MEP Yannis Maniatis (S&D) has asked the European Commission to clarify why Greece has only 0.22 GW of installed battery capacity — a storage adequacy index of just 2% of renewable energy capacity — far behind neighbouring Bulgaria's 3.5 GW (52% RES SAI). In a written parliamentary question submitted on 23 June 2026, Maniatis warns that insufficient storage is driving up curtailments, forcing small renewable producers out of the market, and keeping electricity prices high.

The question references the 2026 European Semester report for Greece, which notes that Athens has made limited progress on a 2025 country-specific recommendation to develop flexibility solutions including storage. The report also calls for better-designed support schemes to encourage smaller battery systems linked to renewable installations.

Maniatis asks the Commission to list which storage investments and reforms initially included in Greece's Recovery and Resilience Facility have not yet been implemented, how many megawatts of storage have been financed by the fund and actually connected to the grid, and whether the annual cost to Greek energy prices from the delays can be estimated.

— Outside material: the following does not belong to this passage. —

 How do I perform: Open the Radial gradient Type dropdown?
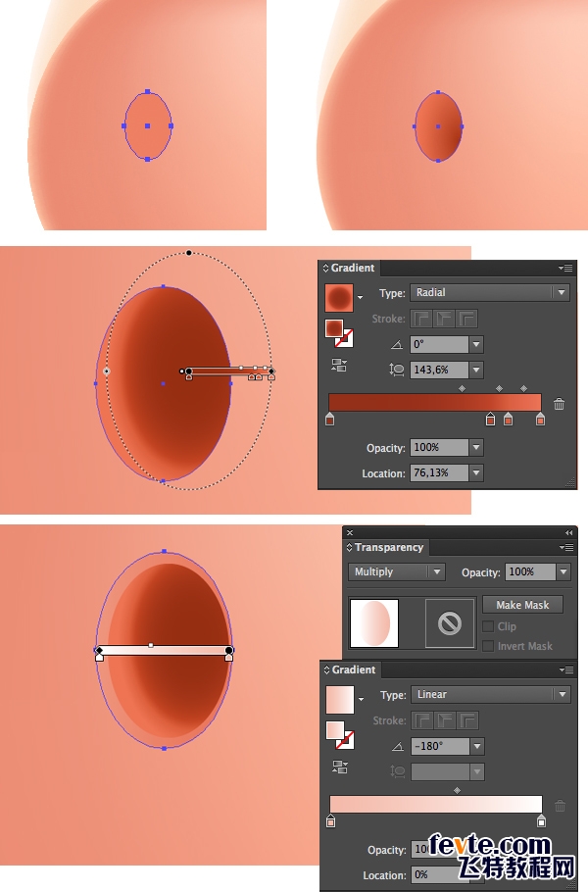(x=490, y=292)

The Commission is expected to reply within approximately six weeks. Its answer will signal whether it shares the MEP's concern that Greece is falling behind on a key energy transition priority and whether it plans to press Athens more firmly on storage deployment.

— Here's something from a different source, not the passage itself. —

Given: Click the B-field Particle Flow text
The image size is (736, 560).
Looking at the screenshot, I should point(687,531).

The question pits the need for rapid renewable integration and lower consumer prices — which storage enables — against the administrative and financial challenges of project implementation. Greek consumers and small renewable producers stand to benefit from faster storage rollout, while the Greek government faces pressure to accelerate reforms and absorb Recovery Fund allocations. The Commission's response may also affect how other member states with low storage ratios are assessed in future Semester cycles.